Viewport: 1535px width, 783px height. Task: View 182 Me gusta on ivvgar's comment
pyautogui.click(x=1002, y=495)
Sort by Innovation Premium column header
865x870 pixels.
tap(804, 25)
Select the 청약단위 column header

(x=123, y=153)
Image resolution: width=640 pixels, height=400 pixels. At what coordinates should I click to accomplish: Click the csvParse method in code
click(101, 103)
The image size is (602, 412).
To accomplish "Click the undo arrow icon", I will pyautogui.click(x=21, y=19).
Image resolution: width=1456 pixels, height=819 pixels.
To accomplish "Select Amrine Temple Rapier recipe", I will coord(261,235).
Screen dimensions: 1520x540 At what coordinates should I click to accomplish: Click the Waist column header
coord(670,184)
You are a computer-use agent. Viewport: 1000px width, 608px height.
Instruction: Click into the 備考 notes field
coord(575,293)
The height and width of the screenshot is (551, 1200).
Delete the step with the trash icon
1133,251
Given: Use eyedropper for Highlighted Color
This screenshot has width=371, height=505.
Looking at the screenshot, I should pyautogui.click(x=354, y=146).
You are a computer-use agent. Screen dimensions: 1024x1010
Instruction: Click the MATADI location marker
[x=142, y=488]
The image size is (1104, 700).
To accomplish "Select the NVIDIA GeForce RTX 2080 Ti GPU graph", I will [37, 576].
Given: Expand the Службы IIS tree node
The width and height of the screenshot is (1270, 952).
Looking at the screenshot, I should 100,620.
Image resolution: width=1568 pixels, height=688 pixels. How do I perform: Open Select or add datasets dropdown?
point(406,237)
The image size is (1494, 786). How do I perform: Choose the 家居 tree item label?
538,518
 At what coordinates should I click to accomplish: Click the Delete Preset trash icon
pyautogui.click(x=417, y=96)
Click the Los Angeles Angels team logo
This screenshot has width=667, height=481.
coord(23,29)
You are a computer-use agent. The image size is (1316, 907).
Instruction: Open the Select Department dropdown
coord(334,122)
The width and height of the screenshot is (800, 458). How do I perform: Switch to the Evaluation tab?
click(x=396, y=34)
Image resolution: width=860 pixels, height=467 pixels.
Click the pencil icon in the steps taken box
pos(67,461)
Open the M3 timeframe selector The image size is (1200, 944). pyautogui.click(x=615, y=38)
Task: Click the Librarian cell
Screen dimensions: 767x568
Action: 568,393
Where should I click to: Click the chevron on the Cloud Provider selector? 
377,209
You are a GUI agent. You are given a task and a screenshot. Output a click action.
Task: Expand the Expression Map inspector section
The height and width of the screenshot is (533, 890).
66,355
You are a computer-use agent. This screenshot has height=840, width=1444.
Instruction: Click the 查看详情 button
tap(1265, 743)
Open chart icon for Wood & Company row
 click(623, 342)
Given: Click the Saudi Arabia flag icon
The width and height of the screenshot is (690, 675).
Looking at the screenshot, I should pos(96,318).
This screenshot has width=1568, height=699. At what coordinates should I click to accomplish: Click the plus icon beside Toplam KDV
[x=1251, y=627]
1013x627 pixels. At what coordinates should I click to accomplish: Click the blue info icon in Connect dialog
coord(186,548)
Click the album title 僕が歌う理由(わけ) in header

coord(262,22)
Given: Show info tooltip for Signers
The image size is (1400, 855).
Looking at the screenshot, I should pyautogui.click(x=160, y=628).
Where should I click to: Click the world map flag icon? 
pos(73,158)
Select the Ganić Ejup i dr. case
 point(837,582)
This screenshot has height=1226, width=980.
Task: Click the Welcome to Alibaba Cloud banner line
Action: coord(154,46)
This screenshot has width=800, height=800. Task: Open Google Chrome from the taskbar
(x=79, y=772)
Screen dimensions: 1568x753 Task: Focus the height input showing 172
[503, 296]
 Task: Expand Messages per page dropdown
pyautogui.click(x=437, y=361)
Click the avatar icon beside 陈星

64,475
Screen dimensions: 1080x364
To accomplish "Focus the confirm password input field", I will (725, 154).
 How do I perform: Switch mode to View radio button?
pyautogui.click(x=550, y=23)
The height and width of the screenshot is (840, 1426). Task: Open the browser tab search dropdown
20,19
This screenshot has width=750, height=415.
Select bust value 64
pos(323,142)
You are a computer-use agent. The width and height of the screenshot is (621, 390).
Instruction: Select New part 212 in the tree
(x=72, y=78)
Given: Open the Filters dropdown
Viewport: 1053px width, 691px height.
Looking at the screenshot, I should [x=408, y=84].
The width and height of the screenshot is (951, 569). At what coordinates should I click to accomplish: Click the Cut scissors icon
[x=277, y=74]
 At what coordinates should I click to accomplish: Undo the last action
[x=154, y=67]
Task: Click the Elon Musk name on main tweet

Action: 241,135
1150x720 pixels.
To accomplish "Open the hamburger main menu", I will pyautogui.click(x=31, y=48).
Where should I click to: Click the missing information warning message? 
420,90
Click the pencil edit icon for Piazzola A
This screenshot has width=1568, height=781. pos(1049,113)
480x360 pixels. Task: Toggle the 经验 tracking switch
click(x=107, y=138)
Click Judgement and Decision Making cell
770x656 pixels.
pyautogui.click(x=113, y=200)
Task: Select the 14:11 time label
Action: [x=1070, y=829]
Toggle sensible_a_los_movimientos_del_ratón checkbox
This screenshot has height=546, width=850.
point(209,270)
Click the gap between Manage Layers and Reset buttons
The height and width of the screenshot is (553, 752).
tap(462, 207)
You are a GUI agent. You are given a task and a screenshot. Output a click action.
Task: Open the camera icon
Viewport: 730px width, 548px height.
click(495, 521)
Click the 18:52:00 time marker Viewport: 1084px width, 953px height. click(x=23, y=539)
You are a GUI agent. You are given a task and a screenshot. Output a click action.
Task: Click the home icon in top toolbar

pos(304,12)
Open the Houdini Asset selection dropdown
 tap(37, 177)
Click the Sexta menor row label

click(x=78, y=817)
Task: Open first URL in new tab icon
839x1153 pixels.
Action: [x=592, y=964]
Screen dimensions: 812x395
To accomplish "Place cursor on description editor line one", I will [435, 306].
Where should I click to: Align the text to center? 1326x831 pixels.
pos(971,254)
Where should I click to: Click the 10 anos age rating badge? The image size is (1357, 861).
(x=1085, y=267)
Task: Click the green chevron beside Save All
+--
◆ **Instructions for the task**:
Collect each line above holding the string "agent".

◆ **Reply**:
You are a computer-use agent. Viewport: 1000px width, 608px height.
You are a computer-use agent. Screen dimensions: 1024x1010
You are a computer-use agent. The image size is (1316, 907).
You are a GUI agent. You are given a task and a screenshot. Output a click action.
You are a computer-use agent. This screenshot has height=840, width=1444.
You are a computer-use agent. The width and height of the screenshot is (621, 390).
You are a GUI agent. You are given a task and a screenshot. Output a click action.
You are a GUI agent. You are given a task and a screenshot. Output a click action.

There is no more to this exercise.